In [1]:
# initializing otter-grader
import otter
grader = otter.Notebook()

# Lab 7: Simple Linear Regression

### Objective

In this lab, we'll review some of the details of how linear regression works. 

We will also show how to do linear regression using various real world tools including Altair's `transform_regression`, `scipy.optimize`, and `scikit-learn`. In real world data science work, you are far more likely to use something similar to the former (`transform_regression`) and latter (`scikit-learn`) approaches, but it's important to know how to use the formulaic and the `scipy.optimize` approaches so that you understand what's really going on.

**This assignment should be completed and submitted before 11:59 PM on Friday, May 15, 2020.**


### Collaboration Policy

Data science is a collaborative activity. While you may talk to others about the labs, we ask that you **write your solutions individually**. If you do discuss the assignments with others, please **include their names** in the following cell:

_List collaborators here_

In [2]:
# Run this cell
import pandas as pd
import numpy as np
import altair as alt
import seaborn as sns

We begin by importing the tips dataset from seaborn's dataset bank.

In [3]:
tips = sns.load_dataset("tips")

In [4]:
tips.head(5)

Unnamed: 0,total_bill,tip,sex,smoker,day,time,size
0,16.99,1.01,Female,No,Sun,Dinner,2
1,10.34,1.66,Male,No,Sun,Dinner,3
2,21.01,3.5,Male,No,Sun,Dinner,3
3,23.68,3.31,Male,No,Sun,Dinner,2
4,24.59,3.61,Female,No,Sun,Dinner,4


In this lab, we're interested in studying the **relationship between two variables**. Specifically, we're interested in the relationship between the `total_bill` column and `tip` column. Our goal will be to predict tips ($Y$) from total_bill ($x$). In other words, we want to find values of $\alpha$ and $\beta$ so that given the value of $x$, we can predict $Y$
$$\boxed{Y = \alpha + \beta x}$$
We will now explore different ways to obtain the optimal values of $\alpha, \beta$, called $\hat{\alpha}, \hat{\beta}$, where $\hat{Y} = \hat{\alpha} + \hat{\beta}x$.
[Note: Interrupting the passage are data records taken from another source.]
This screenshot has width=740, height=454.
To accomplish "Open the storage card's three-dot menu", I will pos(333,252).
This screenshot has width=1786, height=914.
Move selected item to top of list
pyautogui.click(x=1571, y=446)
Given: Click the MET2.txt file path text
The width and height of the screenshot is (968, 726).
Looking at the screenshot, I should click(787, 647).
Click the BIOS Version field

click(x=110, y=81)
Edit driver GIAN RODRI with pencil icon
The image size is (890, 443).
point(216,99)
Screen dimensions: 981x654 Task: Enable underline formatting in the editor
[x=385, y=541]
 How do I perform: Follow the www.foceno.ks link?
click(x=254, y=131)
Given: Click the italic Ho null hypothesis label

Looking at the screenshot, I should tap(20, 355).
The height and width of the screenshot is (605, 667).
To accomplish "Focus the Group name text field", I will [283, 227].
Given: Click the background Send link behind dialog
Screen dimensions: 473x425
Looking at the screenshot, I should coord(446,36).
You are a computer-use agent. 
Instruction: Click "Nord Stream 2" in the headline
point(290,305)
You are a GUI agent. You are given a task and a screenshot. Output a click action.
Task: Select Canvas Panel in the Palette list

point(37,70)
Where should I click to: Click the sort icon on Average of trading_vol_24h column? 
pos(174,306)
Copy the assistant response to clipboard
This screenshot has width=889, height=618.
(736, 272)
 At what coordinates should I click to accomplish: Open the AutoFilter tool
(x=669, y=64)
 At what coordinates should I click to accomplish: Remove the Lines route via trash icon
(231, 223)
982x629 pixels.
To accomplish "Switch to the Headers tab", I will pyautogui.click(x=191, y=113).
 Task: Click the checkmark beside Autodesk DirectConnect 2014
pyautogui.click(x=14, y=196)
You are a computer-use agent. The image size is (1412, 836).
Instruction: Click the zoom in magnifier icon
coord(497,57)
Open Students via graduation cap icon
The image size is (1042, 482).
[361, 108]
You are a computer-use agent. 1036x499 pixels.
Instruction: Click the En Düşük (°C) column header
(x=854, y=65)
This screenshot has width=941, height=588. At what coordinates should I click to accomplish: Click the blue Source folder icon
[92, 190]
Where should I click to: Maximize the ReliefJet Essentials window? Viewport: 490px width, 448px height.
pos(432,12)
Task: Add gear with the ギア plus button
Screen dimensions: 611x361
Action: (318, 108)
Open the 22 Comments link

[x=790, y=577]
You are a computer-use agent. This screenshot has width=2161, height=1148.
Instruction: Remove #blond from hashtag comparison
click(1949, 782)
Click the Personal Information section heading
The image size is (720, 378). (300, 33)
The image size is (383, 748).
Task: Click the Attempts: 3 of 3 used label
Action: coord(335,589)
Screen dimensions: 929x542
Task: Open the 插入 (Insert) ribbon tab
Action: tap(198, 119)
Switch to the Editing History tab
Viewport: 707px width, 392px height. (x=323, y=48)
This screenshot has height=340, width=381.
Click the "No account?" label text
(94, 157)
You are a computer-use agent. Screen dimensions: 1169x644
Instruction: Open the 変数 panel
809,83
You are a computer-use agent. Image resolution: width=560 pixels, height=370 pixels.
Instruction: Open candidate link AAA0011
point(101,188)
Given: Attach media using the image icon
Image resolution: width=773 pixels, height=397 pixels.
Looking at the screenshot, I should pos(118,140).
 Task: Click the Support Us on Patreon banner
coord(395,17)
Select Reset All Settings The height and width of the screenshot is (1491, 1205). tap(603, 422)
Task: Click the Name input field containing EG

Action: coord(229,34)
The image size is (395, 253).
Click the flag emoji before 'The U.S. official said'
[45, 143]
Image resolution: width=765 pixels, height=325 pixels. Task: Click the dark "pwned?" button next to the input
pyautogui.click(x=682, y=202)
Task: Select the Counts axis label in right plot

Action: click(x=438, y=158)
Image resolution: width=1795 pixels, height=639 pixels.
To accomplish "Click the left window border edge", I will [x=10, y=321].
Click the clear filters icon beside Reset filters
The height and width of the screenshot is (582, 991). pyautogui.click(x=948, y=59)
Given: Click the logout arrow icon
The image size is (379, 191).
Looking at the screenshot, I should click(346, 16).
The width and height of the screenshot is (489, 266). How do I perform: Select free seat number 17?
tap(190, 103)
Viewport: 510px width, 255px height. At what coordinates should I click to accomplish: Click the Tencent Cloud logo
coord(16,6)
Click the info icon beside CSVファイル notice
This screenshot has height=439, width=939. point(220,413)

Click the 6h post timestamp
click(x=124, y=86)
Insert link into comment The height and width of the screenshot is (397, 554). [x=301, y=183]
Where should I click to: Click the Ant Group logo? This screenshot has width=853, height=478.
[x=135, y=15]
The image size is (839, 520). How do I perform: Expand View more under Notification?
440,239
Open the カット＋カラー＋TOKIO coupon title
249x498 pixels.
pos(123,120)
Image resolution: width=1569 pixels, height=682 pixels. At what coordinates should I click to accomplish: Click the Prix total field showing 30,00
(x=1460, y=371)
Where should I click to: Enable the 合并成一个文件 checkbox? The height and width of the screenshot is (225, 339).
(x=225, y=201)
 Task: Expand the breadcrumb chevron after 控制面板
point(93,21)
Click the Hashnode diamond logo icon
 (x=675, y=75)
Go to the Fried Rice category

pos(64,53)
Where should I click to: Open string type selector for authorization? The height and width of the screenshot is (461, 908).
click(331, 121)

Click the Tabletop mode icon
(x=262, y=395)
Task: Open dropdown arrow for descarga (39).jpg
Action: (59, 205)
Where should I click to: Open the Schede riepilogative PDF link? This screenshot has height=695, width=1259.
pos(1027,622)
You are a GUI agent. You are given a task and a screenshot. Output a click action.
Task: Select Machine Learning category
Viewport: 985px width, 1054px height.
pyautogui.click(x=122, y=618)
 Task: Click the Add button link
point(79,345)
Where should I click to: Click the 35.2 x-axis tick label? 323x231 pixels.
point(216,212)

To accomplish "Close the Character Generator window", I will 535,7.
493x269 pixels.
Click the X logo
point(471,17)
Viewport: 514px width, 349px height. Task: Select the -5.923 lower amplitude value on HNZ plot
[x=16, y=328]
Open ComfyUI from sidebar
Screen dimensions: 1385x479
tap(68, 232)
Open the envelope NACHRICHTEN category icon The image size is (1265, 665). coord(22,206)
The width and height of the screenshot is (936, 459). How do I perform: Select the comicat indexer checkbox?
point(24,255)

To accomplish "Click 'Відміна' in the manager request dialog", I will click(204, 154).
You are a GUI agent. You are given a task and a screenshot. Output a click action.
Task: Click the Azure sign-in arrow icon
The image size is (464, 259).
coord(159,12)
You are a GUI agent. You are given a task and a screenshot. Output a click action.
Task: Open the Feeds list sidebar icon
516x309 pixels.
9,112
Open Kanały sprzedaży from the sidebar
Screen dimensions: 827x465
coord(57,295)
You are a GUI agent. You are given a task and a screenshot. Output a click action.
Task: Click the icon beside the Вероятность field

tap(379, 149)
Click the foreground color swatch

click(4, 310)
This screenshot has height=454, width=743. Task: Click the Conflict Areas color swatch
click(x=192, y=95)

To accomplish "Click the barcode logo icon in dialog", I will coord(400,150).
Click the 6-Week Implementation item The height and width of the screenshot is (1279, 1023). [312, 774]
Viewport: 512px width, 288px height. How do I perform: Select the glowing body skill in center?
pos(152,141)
First, let's build a boilerplate regression plot in altair, which will both provide a scatterplot of `tip` vs `total_bill` and also display the least-squares line of best fit. This method of creating a regression line is great for quickly calculating the regression line when doing data analysis; however, in this lab, we will look a bit deeper into this line. This line of best fit is what we will look to determine empirically in three different ways: manually using the formula from lecture, `scipy.optimize`, and `scikit-learn`. 

In [5]:
chart = alt.Chart(tips).mark_point().encode(
    x='total_bill',
    y='tip'    
)
chart + chart.transform_regression('total_bill', 'tip').mark_line(color='red')

## Question 1 – Manual Formulation

Recall the following expression for the line of best fit.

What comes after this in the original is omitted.